Battle Erupts To Restructure Coated Paper Co.

Avenue Capital Group, Apollo Global Management and Oaktree Capital Management are now reportedly hoping to gain control of NewPage Corp., the largest North American coated paper producer.

Bought by Cerberus Capital Management in 2005 for $2.3 billion, the company recently filed for Chapter 11 bankruptcy protection. The Miamisburg, Ohio-based NewPage reportedly has about 6,000 employees working in 16 paper mills in the Midwest as well as in Kentucky, Maine and Nova Scotia. The company blamed its predicament on the general decline of the print magazine industry, rising costs for materials and the $4.2 billion of debt it’s carrying.

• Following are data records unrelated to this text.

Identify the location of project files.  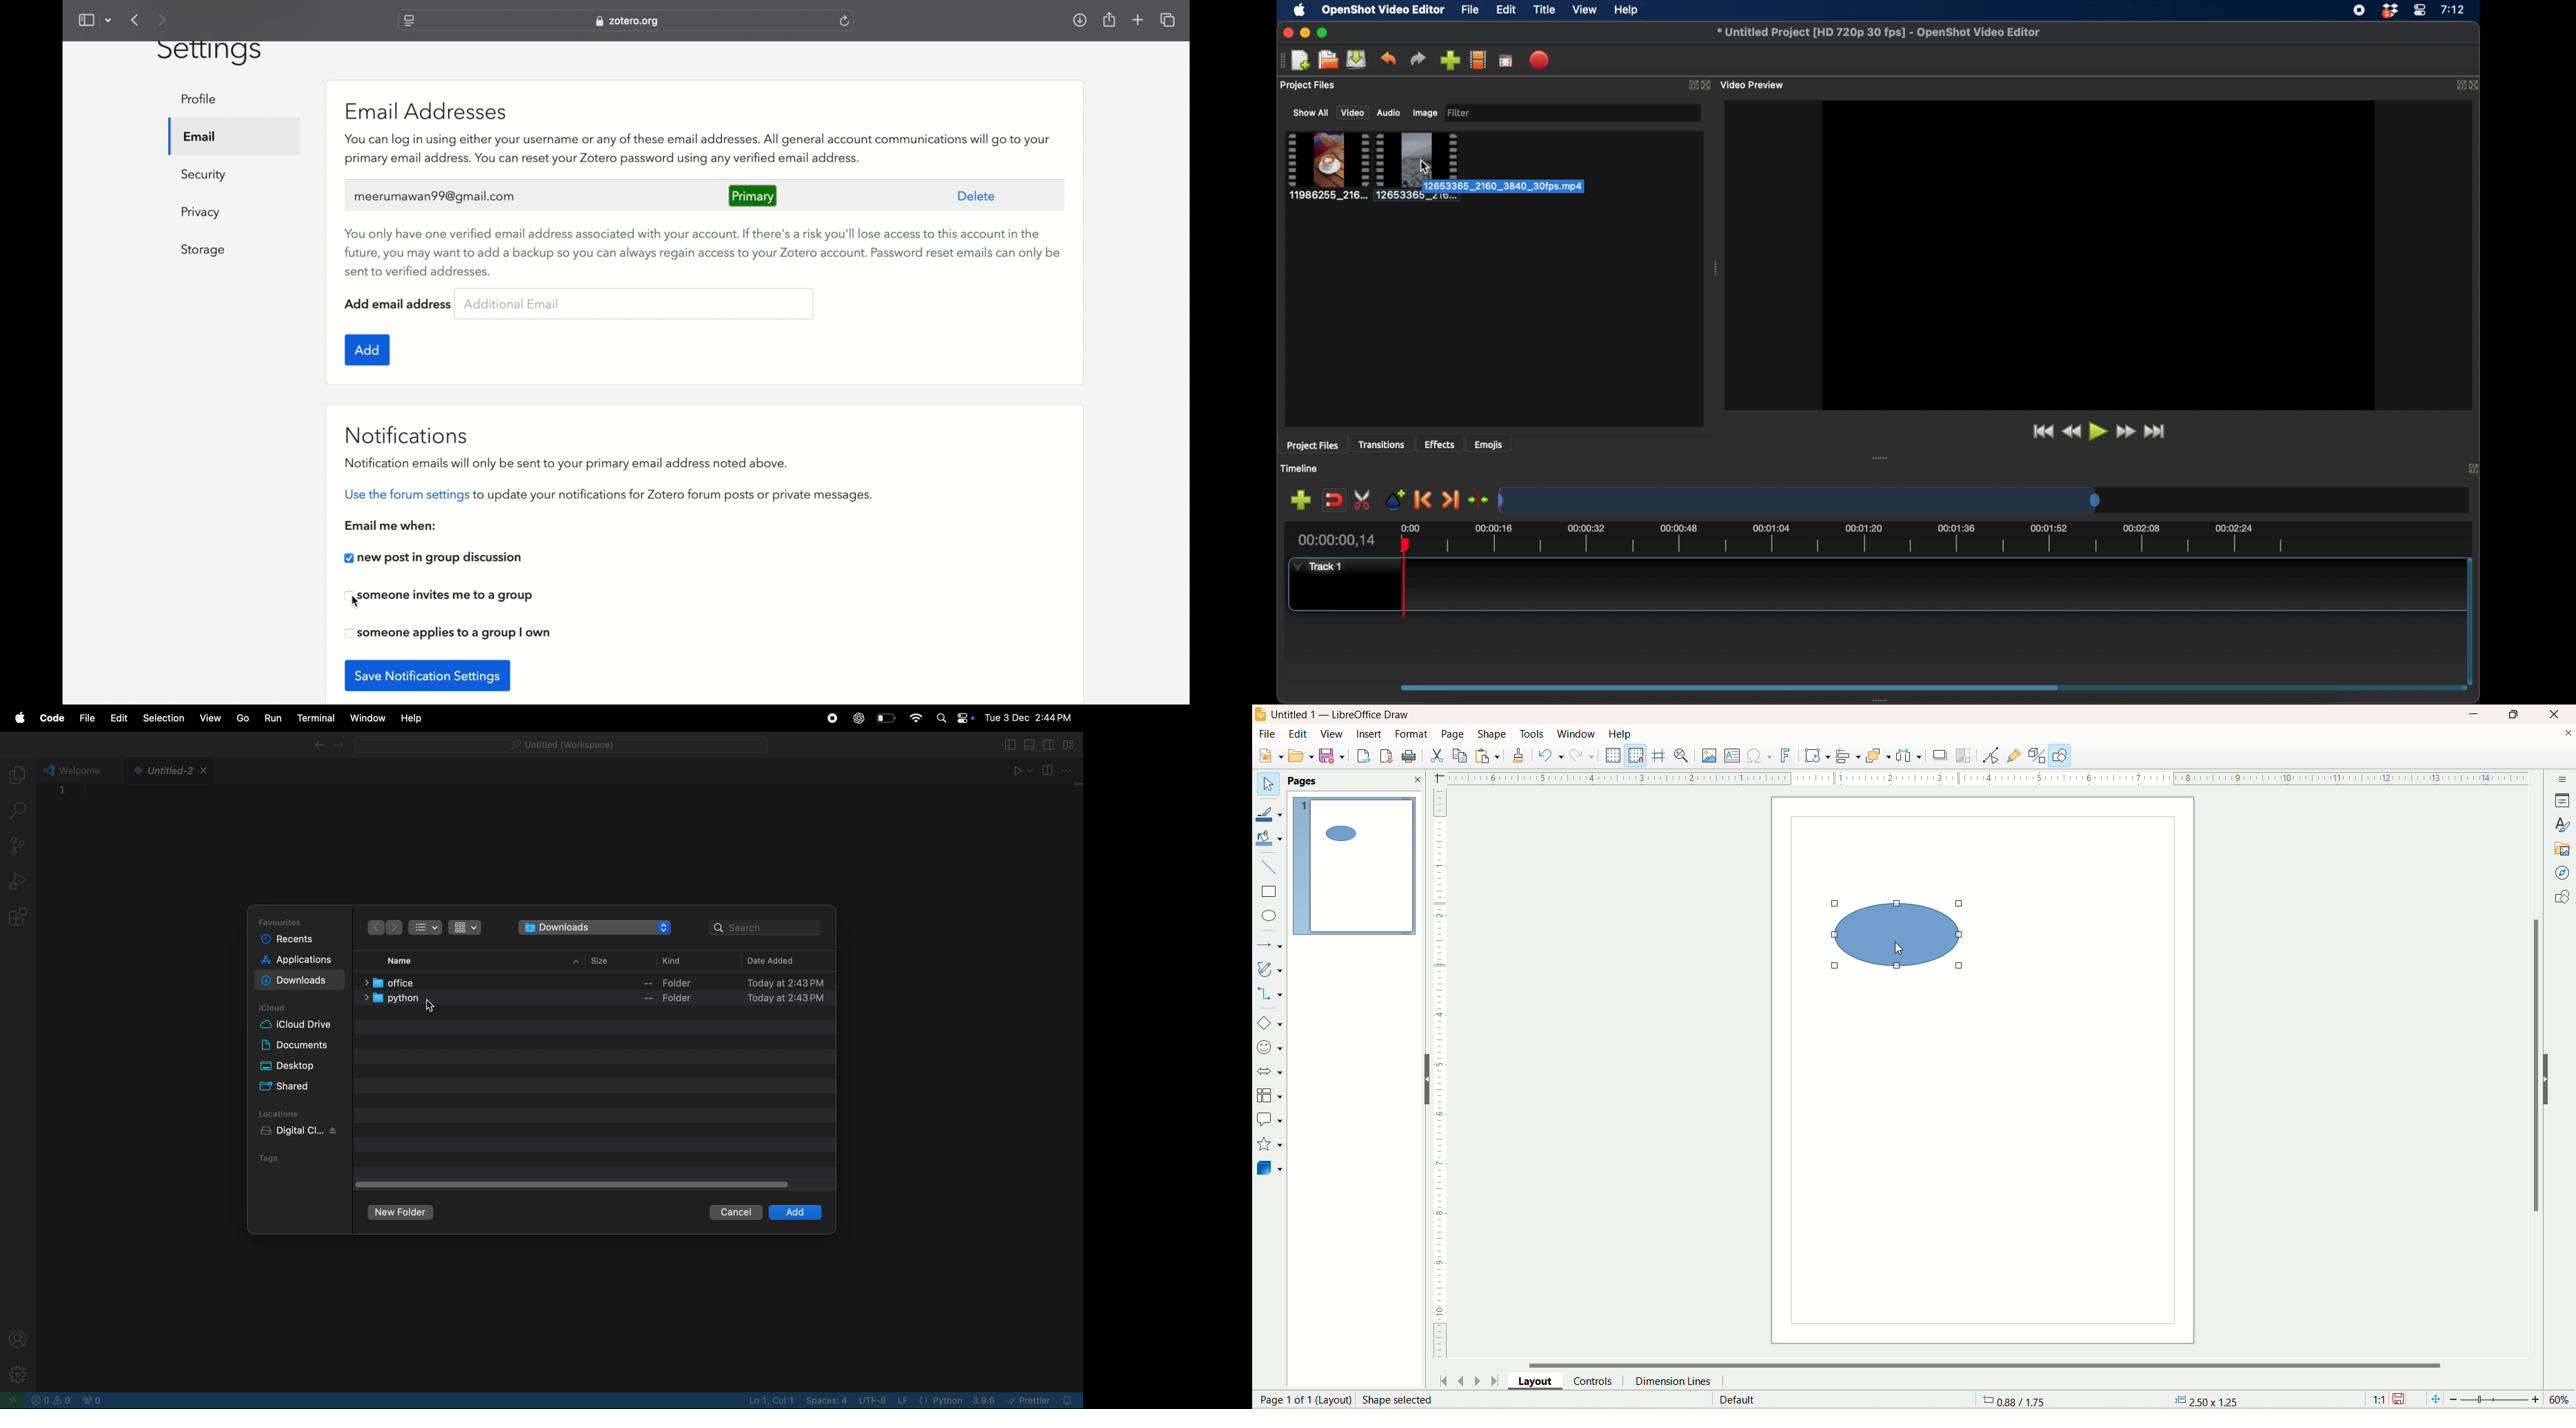
(1313, 446).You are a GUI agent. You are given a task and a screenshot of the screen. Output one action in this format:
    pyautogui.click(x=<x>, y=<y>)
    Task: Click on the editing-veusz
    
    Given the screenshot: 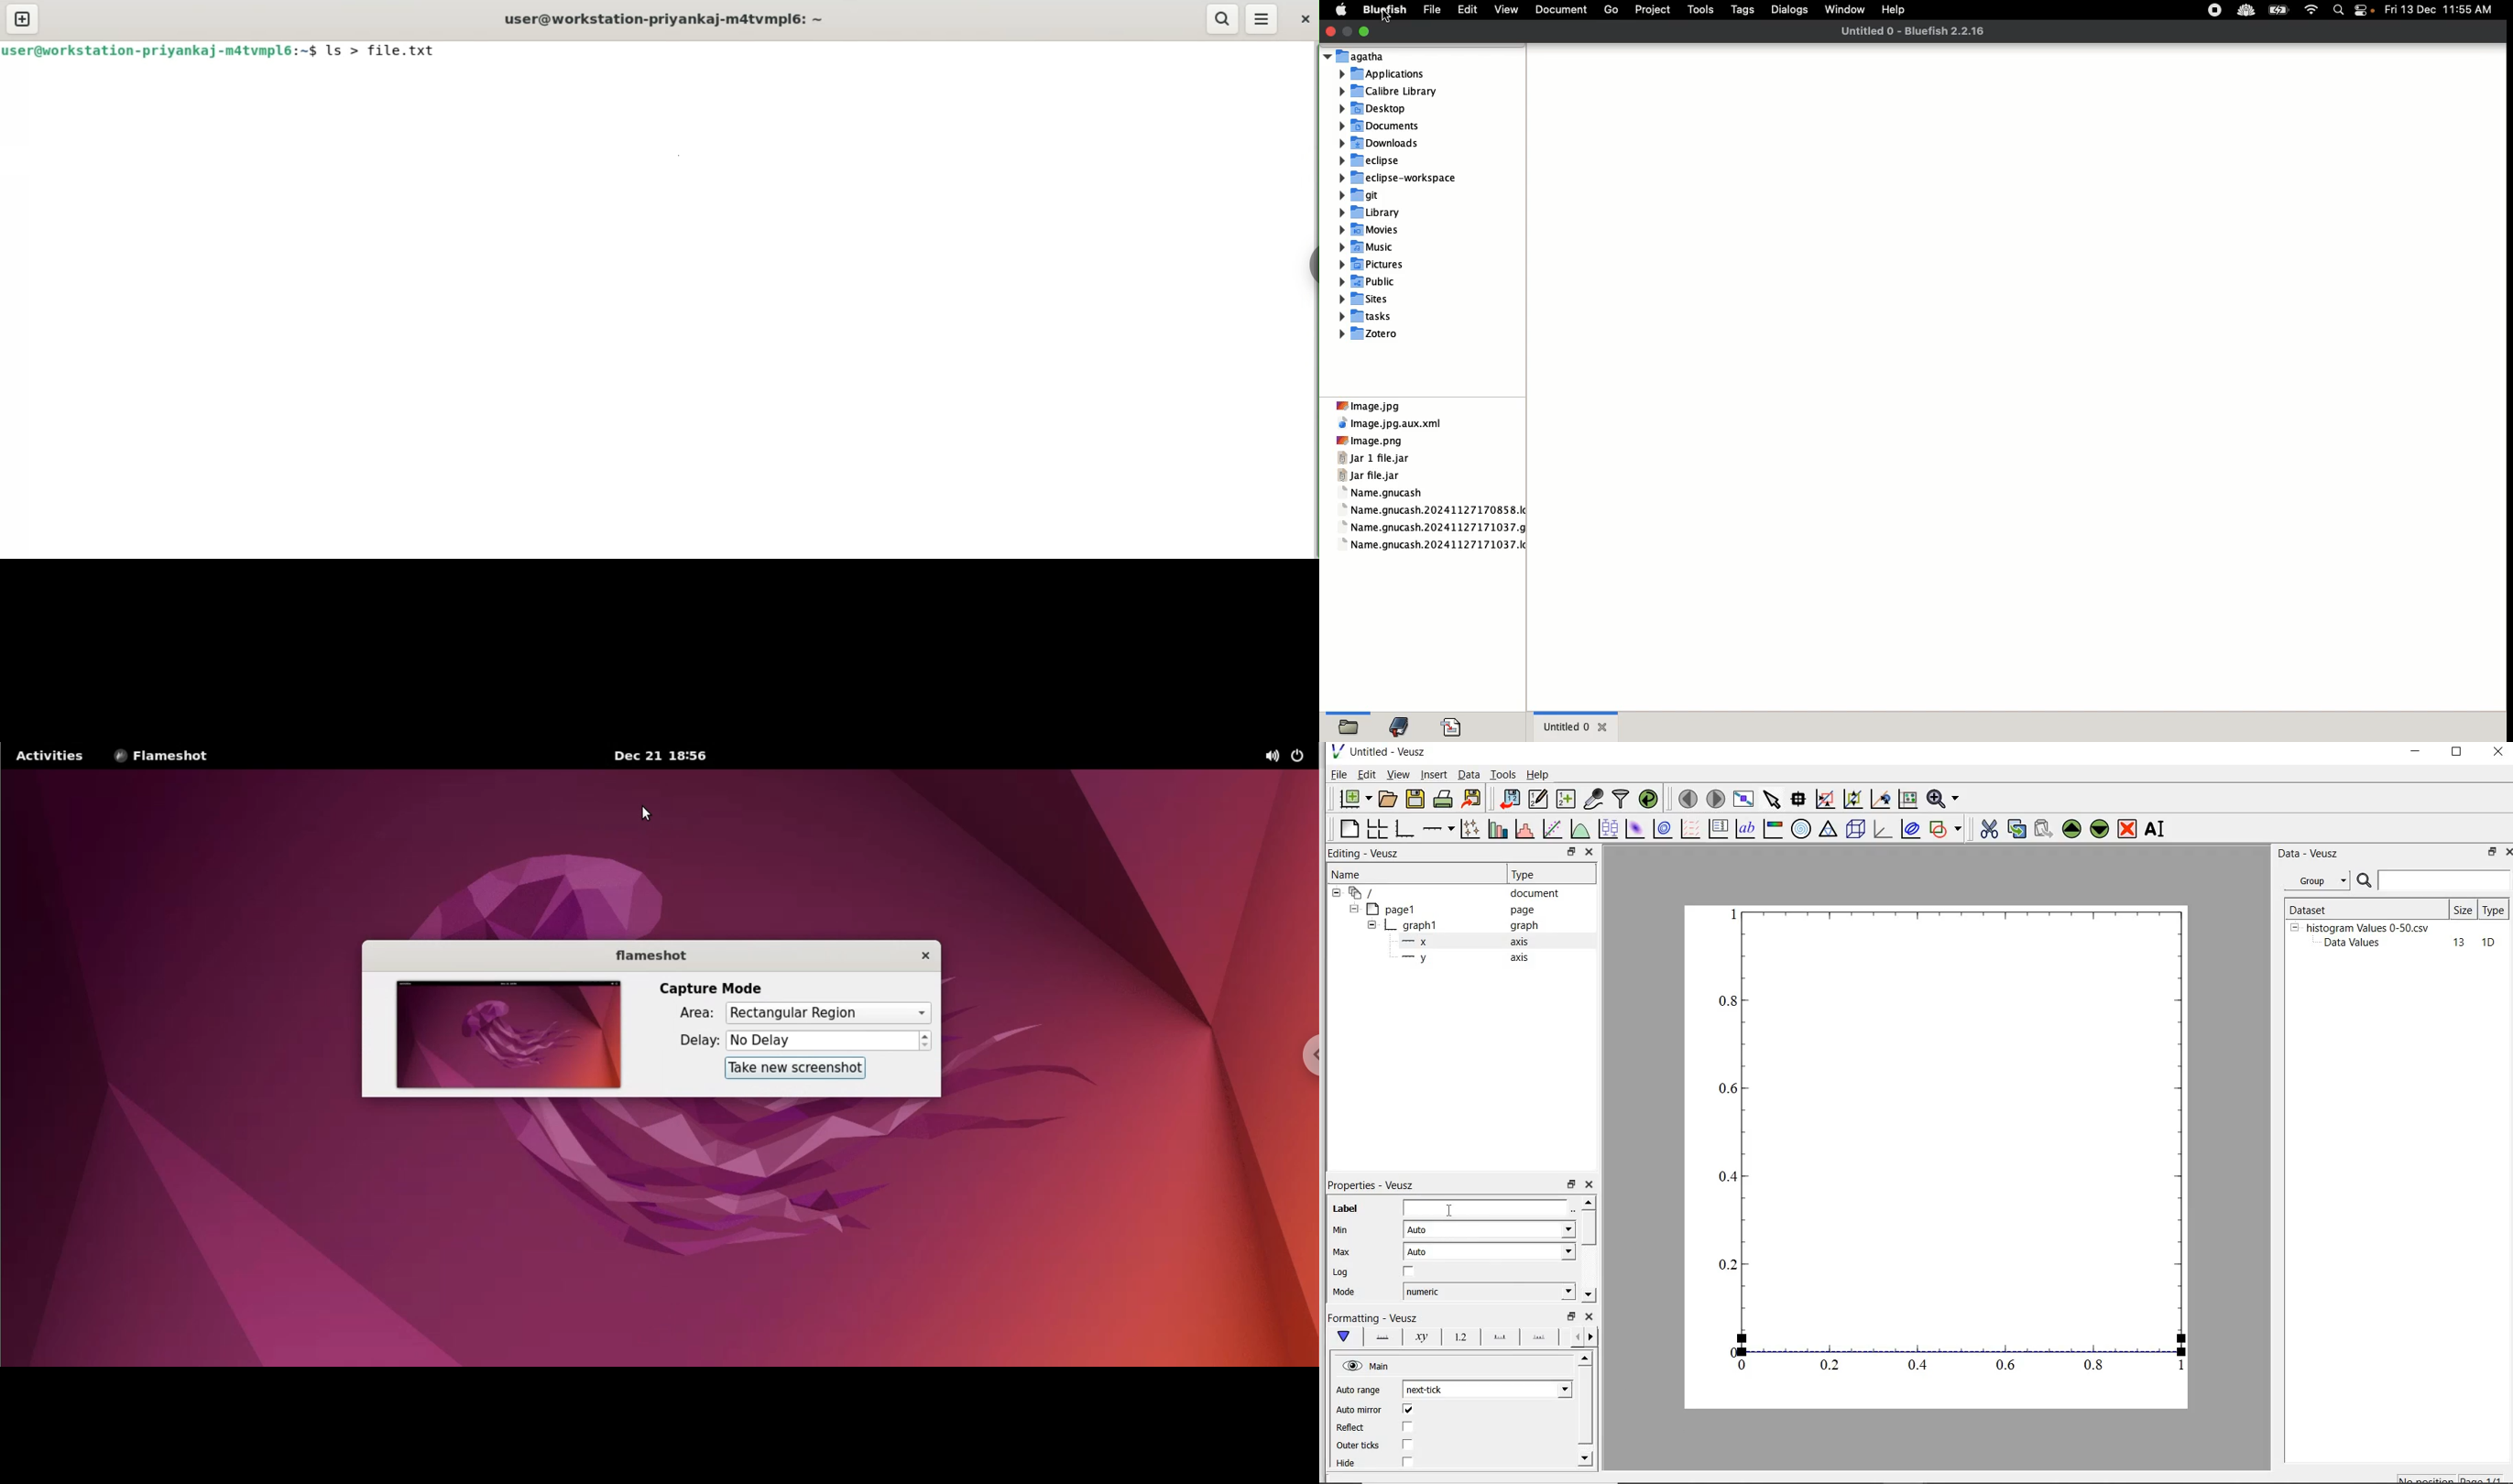 What is the action you would take?
    pyautogui.click(x=1364, y=854)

For Cerberus Capital, the bankruptcy marks an unwelcome return to negative headline land, coming barely a month after Innkeepers USA Trust sued the firm for backing out of its agreement to buy the hotel company for $1.1 billion. That transaction also puts Cerberus Capital up against Leon Black‘s Apollo Global, whose business development company affiliate, Apollo Investment Corp., bought it in 2007 for $1.5 billion.

Apollo Global and Avenue Capital held more than $400 million of the company’s $806 million of second-lien bonds, according to an April Bloomberg story on the company’s efforts to restructure its debt. Both firms already have investments in the space: Apollo controls Verso Paper, a Memphis, Tenn.-based coated paper producer it bought in 2006; while Avenue Capital is a lender to AbitibiBowater, a Montreal-based producer of coated and other forms of paper.

Despite the existential struggles facing the magazine industry, NewPage could be profitable if it had less debt, said Jonathan Friedland, an attorney with Levenfeld Pearlstein who works on distressed deals for sponsors. “The situation appears to be a classic balance sheet restructuring,” Friedland said. “I’m not suggesting the business is not in decline. Still, even dying businesses can be good to own for the right price.”

Friedland compared the NewPage situation to Musicland, the operator of Sam Goody music stores that Friedland advised in its 2006 Chapter 11 bankruptcy filing. “We closed many of the stores but sold the vast majority of the company to a strategic buyer,” Friedland said. “No doubt the buyer understood that the days of the mall record store were numbered. But it estimated what it thought the number would be and priced the purchase off that number. Once NewPage’s capital structure is rationalized, it can make money for a new owner.”

NewPage had sales of $1.8 billion in the first half of 2011, up slightly from a year earlier, according to securities filings cited by sister news service Reuters. It suffered a net loss of $220 million in the first half, narrower than the year-earlier loss of $349 million, Reuters reported.

Executives at Cerberus Capital declined to comment. Executives at Avenue Capital, Apollo Global and Oaktree Capital did not respond to requests for comment.